Adherence to medications including methotrexate and biological-drugs remains a significant issue in paediatric rheumatology, with alarming reports that as few as 53% of children with rheumatic disease (RD) have good overall drug-adherence [12]. Bugni et al. (2012) reported that 20 children with RD, equivalent to 20.2% of the participant recruited, had poor medication adherence related to the use of three or more daily medications (p = 0.047). Specifically to children with JIA, 28(51%) patients were not adherent to the prescribed medication [12]. Pelajo et al. (2012) investigated 76 outpatients and the overall rate of non-adherence to methotrexate was 18% amongst American and Portuguese children with JIA, between 1 and 17 years old. The rate of reported non-adherence was 8% in Boston and 24% in Rio de Janeiro (P = 0.012) [13]. Interestingly, the main reason for non-adherence in Boston was “child refused”, while in Rio de Janeiro non-adherence was mostly related to an inability to acquire the medication [13]. Multiple reasons should be considered when addressing medication adherence, such as child refusal, adverse effects or lack of medication availability, personal issues, and financial hardship [12]. Another major reason for adherence failure is forgetfulness [12]; therefore, in order to encourage children to take their prescribed drugs, parents/carers are often essential to ensuring adherence. It is possible that smart reminders, accessible directly from the patient’s mobile or tablet, may assist medication adherence.
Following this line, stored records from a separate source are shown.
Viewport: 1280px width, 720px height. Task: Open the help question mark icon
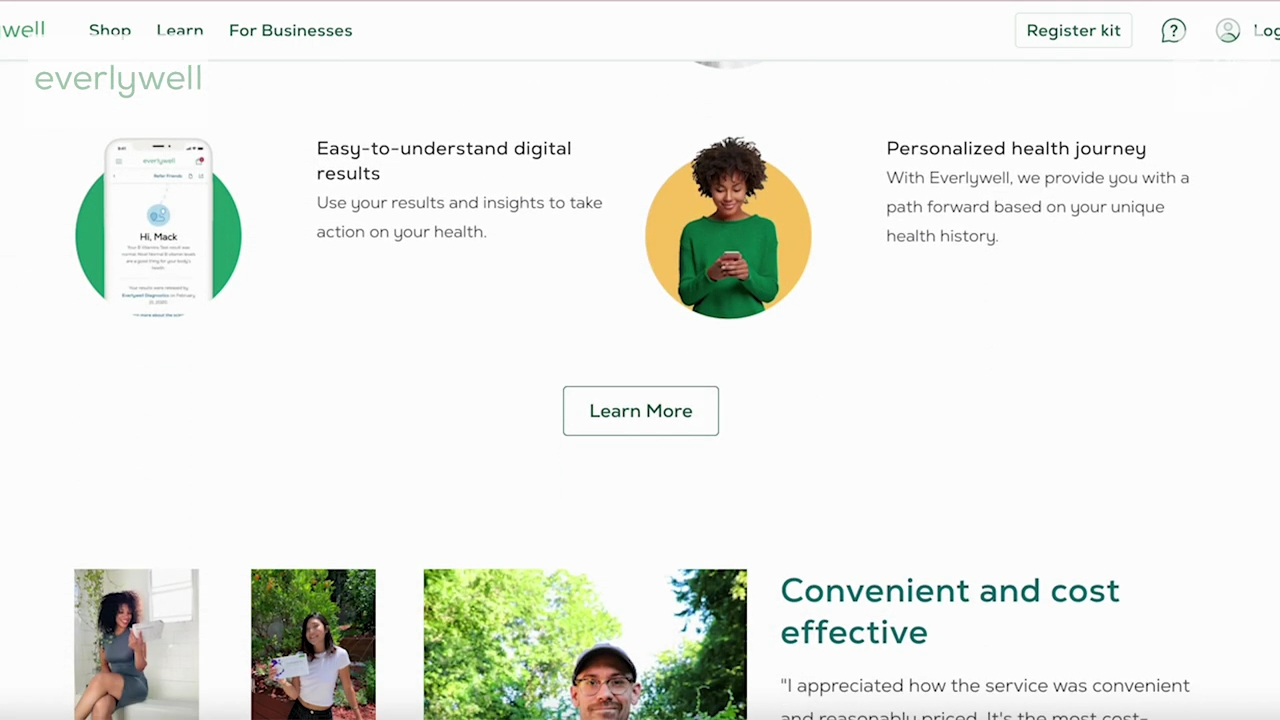1173,31
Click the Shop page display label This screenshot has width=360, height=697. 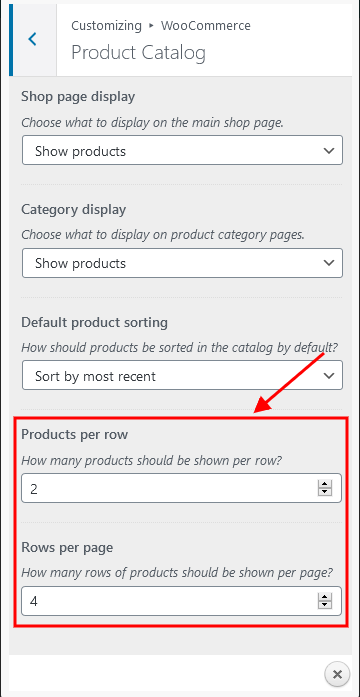coord(78,96)
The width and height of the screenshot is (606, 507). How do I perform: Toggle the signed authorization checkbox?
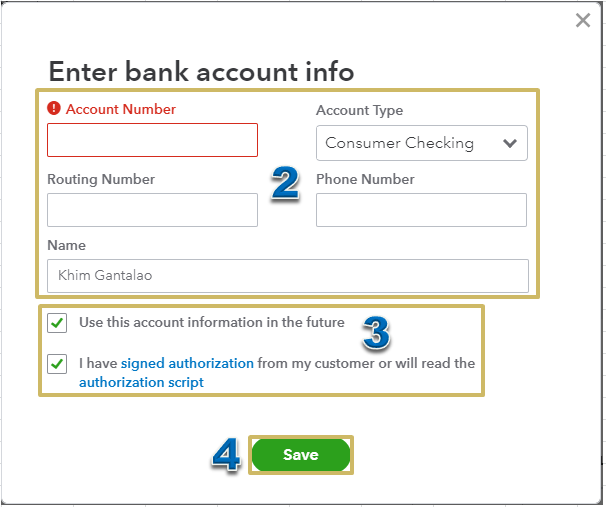(58, 364)
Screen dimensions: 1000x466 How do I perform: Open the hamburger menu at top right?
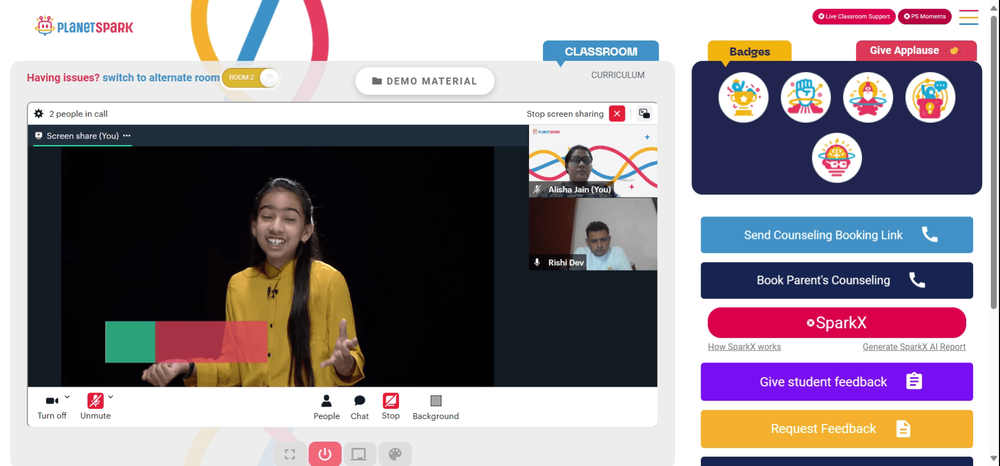point(968,17)
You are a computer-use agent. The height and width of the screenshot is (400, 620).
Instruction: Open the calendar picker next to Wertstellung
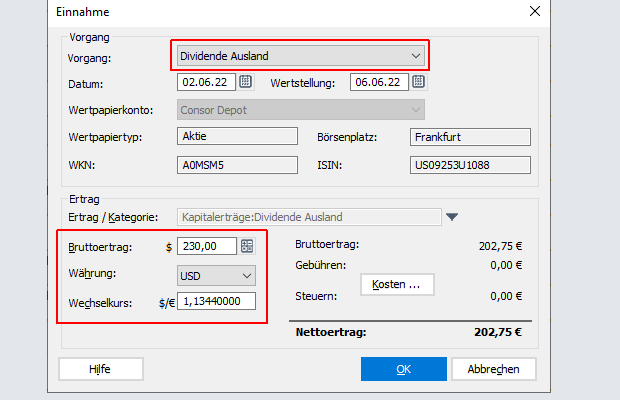click(418, 82)
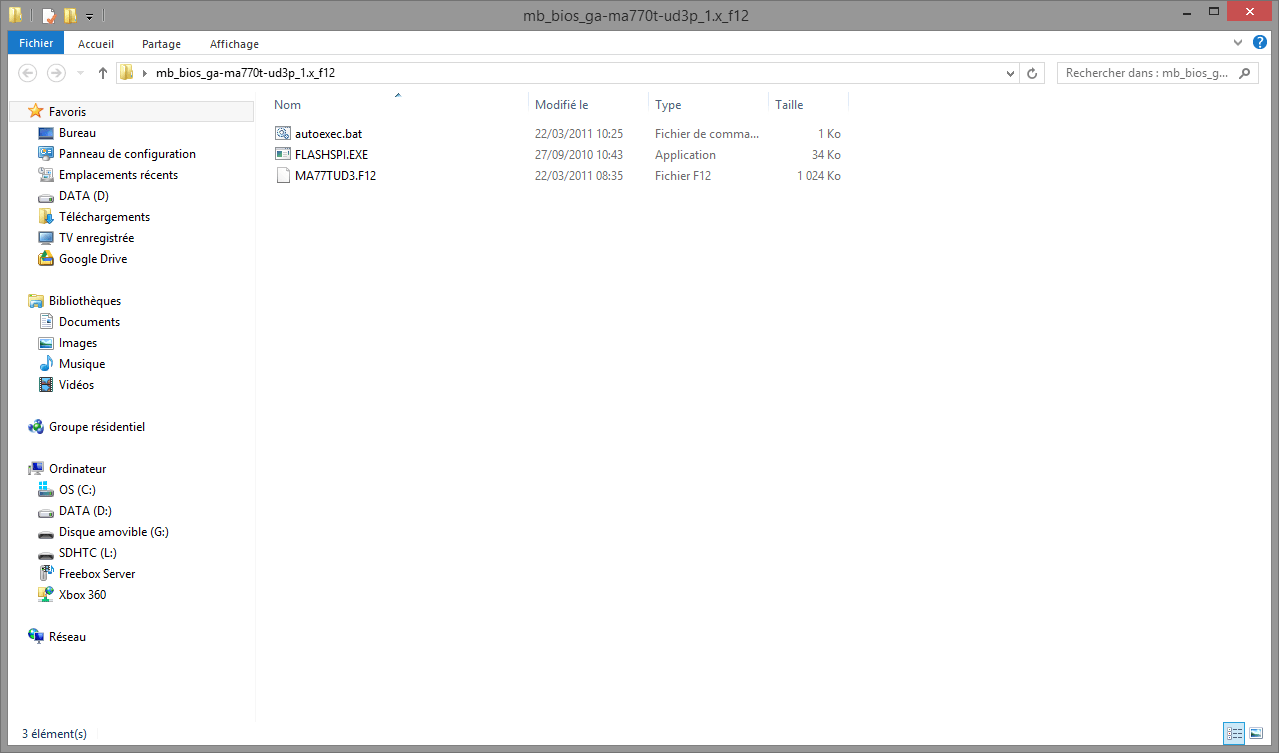Click the search magnifier icon
Image resolution: width=1279 pixels, height=753 pixels.
[1245, 73]
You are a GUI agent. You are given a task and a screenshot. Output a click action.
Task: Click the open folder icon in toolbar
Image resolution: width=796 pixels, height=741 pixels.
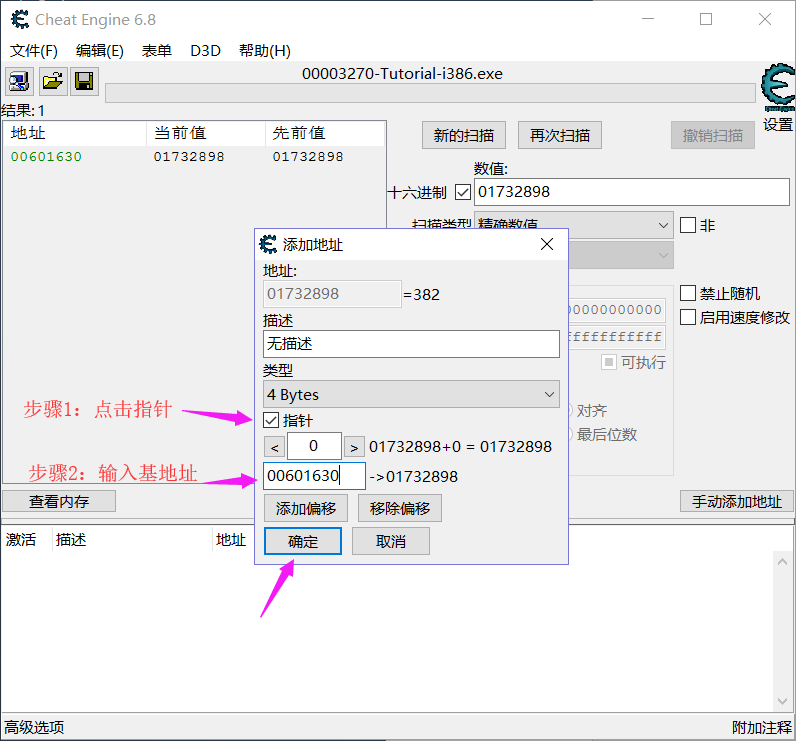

Research in adolescents with asthma has suggested that interactive technologies should be explored as a means of improving medication adherence [14] including customised reminders accessible through a smartphone app and online information [15]. A similar approach, to test medication adherence, was successfully introduced by Crosby et al. [16] in 43 children and adolescents (age range 6–21) with sickle cell disease (SCD) showing 90% satisfaction with patients. This data highlights the potential to integrate smart web-based technology into paediatric clinical care.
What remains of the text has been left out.